The final answer to my above right to left example would be 3 * 60 = 180. Your method would see it mutilated into 6/(2*3*4*5), which becomes 6/120 = 1/20. There's nothing in mathematics that says you are forbidden from doing the operations in the order you want, but you have to use the notation to mean that, if you do. The general rule is operations of equal precedence (+&- or ×&÷ or roots, exponents, and logarithms), must be done from left to right, the same order in which western languages are written and read. The only times you can go from right to left is when you're joining terms/factors that are only involved in addition/multiplication respectively.

Subtraction and division, as you point out, are non-commutative. Addition and multiplication are commutative.

 

[ATM]

The tribe has spoken.

 

[rhino]

6 ÷ 2 (2 + 1) =

The only way I see to correctly apply the commutative property is (and using more explicit notation):

6 * (1/2) * (2+1) = (1/2) * (2 + 1) * 6 = (2 + 1) * 6 * (1/2) = 6 * (2 + 1) * (1/2) = (1/2) * 6 * (2 + 1) = (2 + 1) * (1/2) * 6

In each case, the value of the expression is . . . 9. Left to right, forward or back, right to left.

Again, the problem some are having (or refusing to acknowledge) rests in failing to recognize that the division sign is operating only on the 2 and not on the (2 + 1).

As to whether or not it's a poorly written problem, I would ask what the goal of the problem was.
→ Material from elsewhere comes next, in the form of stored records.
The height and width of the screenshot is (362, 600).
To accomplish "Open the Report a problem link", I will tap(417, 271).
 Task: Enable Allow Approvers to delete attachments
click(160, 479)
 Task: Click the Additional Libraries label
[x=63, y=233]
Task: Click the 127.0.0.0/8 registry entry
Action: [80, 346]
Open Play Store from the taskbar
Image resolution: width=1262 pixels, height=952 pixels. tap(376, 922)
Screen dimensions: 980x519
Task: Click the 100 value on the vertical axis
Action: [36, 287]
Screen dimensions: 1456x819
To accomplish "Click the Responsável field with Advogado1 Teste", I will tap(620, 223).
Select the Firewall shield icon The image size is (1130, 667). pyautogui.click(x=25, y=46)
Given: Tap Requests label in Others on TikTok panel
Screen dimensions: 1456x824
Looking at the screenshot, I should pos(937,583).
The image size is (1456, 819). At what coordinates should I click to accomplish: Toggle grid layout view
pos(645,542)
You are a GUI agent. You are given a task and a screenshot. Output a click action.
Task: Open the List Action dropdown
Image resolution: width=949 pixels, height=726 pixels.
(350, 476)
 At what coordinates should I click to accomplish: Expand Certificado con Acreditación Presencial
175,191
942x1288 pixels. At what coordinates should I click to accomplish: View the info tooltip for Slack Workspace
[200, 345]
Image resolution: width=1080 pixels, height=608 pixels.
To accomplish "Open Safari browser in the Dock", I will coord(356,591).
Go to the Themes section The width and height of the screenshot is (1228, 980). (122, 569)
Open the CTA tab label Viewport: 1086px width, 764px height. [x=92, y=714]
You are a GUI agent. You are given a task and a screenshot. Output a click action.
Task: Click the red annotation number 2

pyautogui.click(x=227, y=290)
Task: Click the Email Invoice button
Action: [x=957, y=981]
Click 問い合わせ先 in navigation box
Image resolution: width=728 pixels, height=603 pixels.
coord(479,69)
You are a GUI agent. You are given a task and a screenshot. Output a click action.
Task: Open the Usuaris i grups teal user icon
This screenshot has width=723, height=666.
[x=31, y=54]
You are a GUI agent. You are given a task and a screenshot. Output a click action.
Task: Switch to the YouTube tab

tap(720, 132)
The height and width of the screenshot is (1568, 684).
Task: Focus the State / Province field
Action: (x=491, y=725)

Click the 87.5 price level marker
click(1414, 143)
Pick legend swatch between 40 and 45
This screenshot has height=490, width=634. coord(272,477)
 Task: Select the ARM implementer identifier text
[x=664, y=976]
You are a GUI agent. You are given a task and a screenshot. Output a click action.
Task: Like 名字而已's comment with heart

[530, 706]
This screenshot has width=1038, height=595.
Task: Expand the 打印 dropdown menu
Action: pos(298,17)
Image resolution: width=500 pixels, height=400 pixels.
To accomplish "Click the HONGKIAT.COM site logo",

If it were to test a student's ability to properly apply the established convention for order of operations, then it's fine. Especially in that context, there is no ambiguity, only a understanding of how to apply order of operations or a lack thereof.

 

[williamsjr22]

Now I know why I dropped out of Computer Science and went into a Business Information systems major. I suck at math until they put numbers into a monetary value.